Exercise input section start

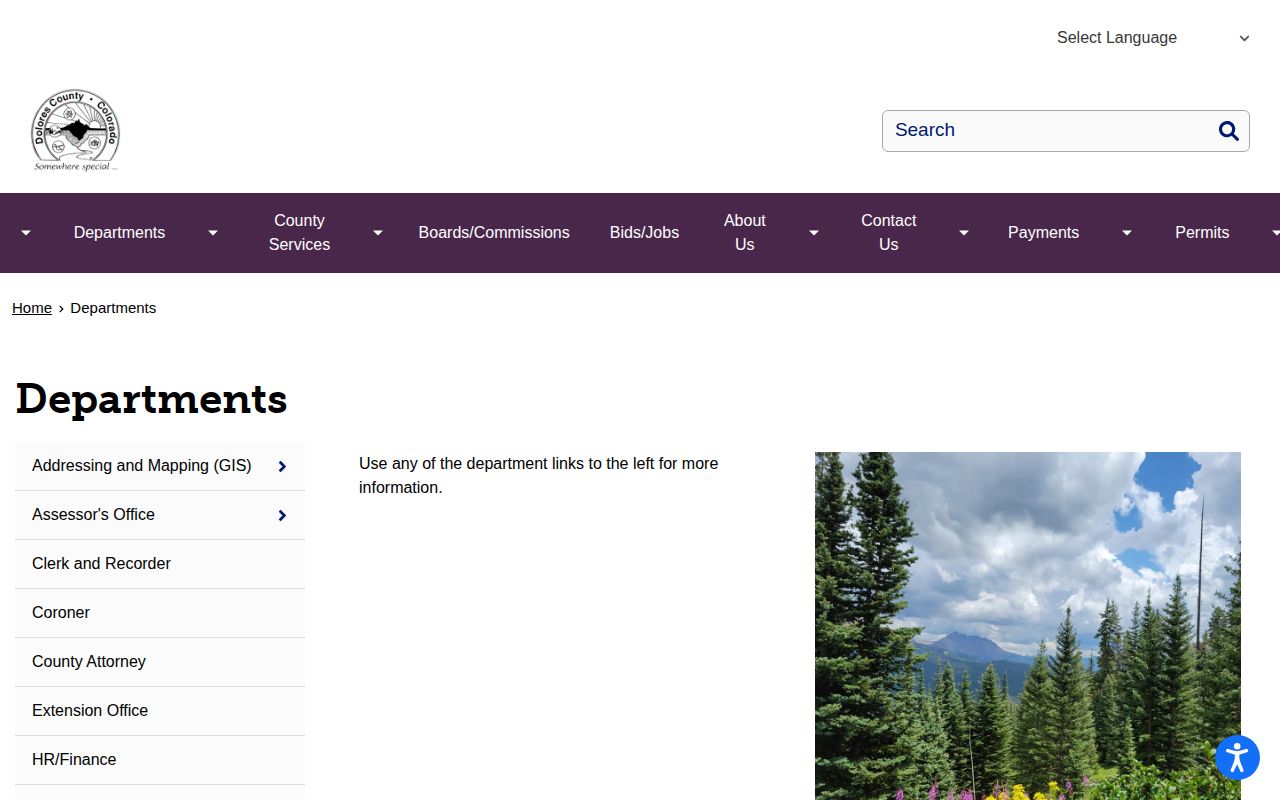Expand the Assessor's Office chevron
The image size is (1280, 800).
coord(282,515)
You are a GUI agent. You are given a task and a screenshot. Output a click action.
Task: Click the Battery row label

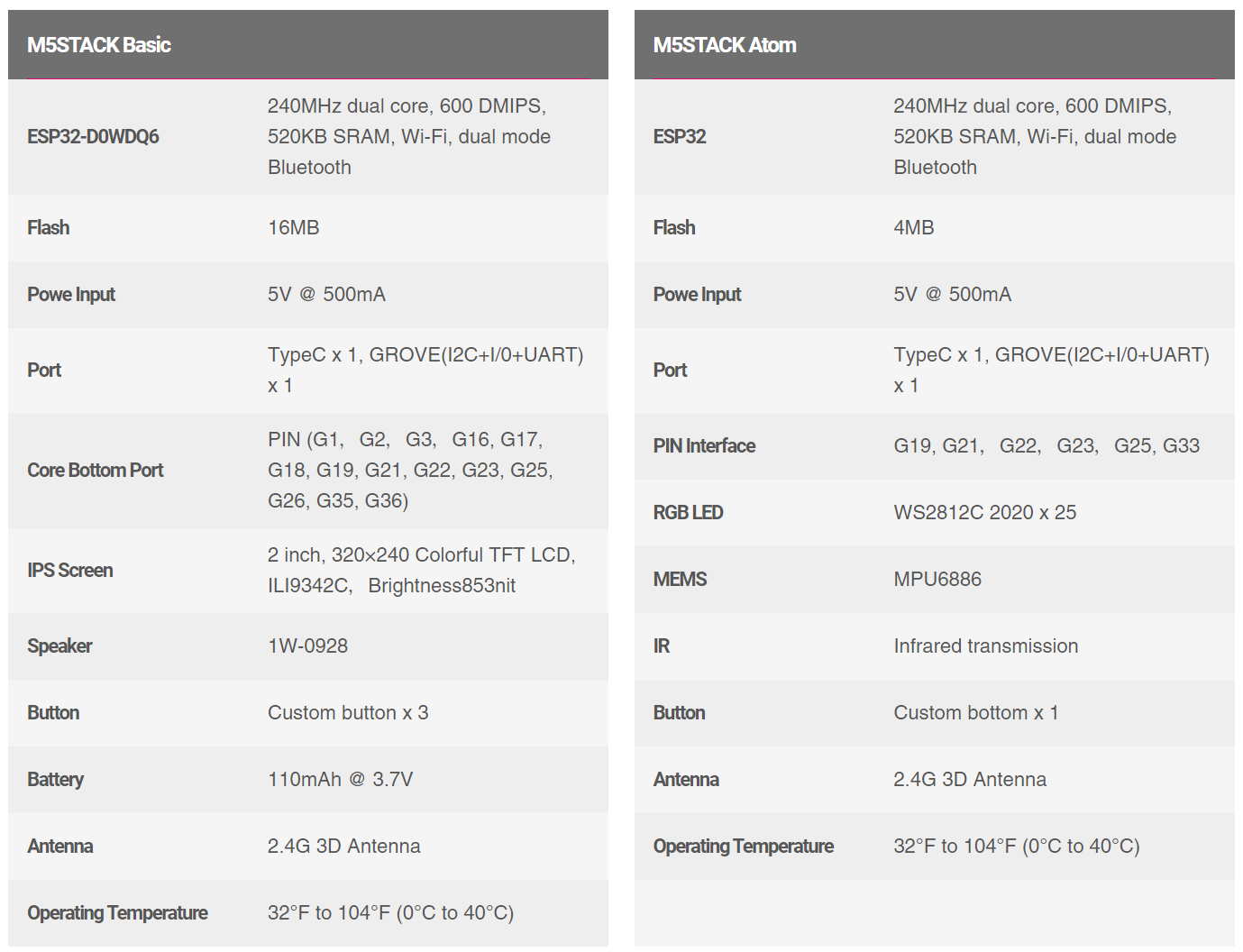tap(55, 780)
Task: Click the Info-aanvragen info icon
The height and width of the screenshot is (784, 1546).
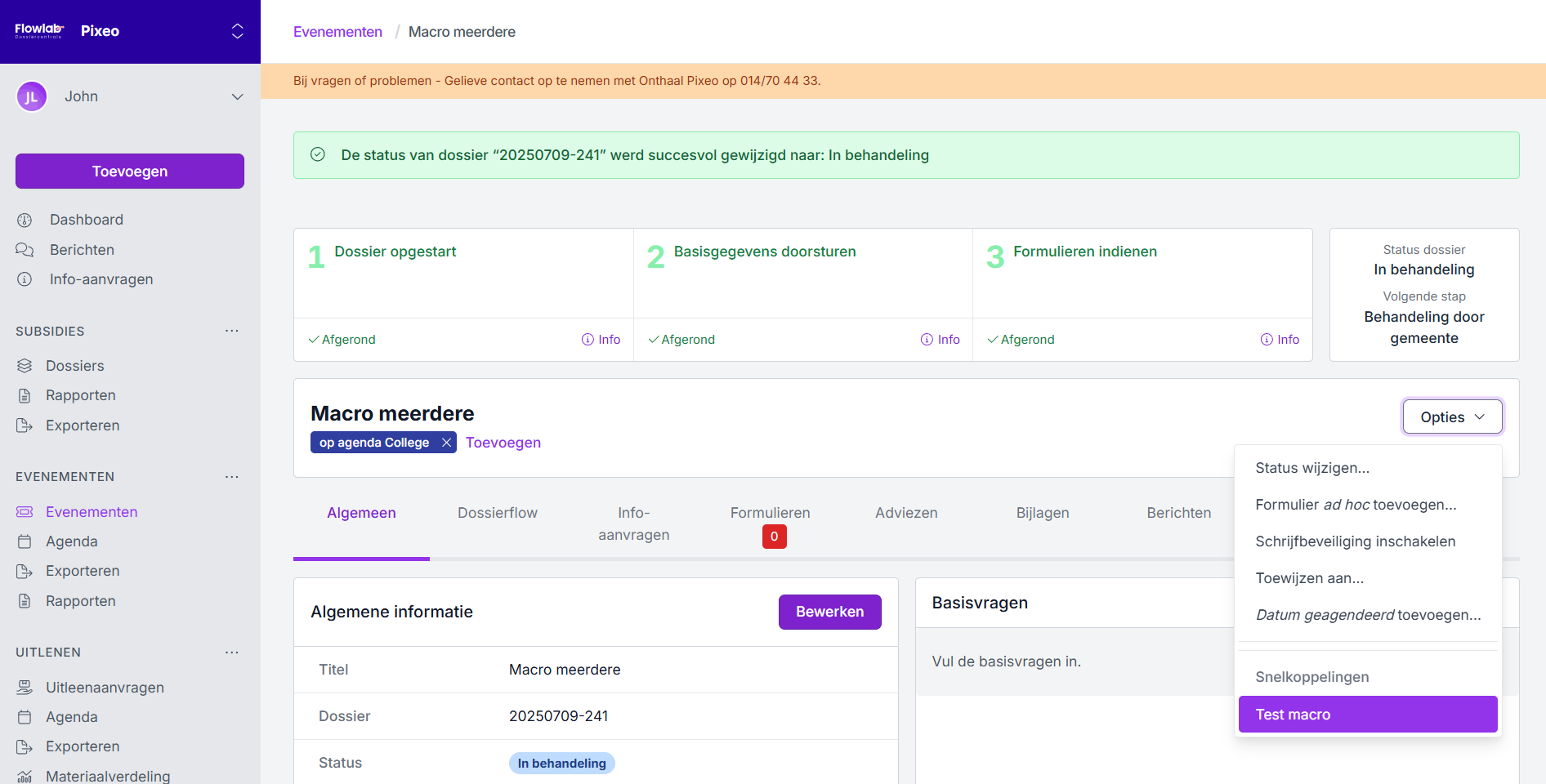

Exercise input section end

## Task item
Write the lines from the one with "You are a GUI" through the last line of the entries out again exactly, both ends included, and skip the pictures.

## Task solution
You are a GUI agent. You are given a task and a screenshot. Output a click action.
Task: Click the Battery row label

tap(55, 780)
Task: Click the Info-aanvragen info icon
The height and width of the screenshot is (784, 1546).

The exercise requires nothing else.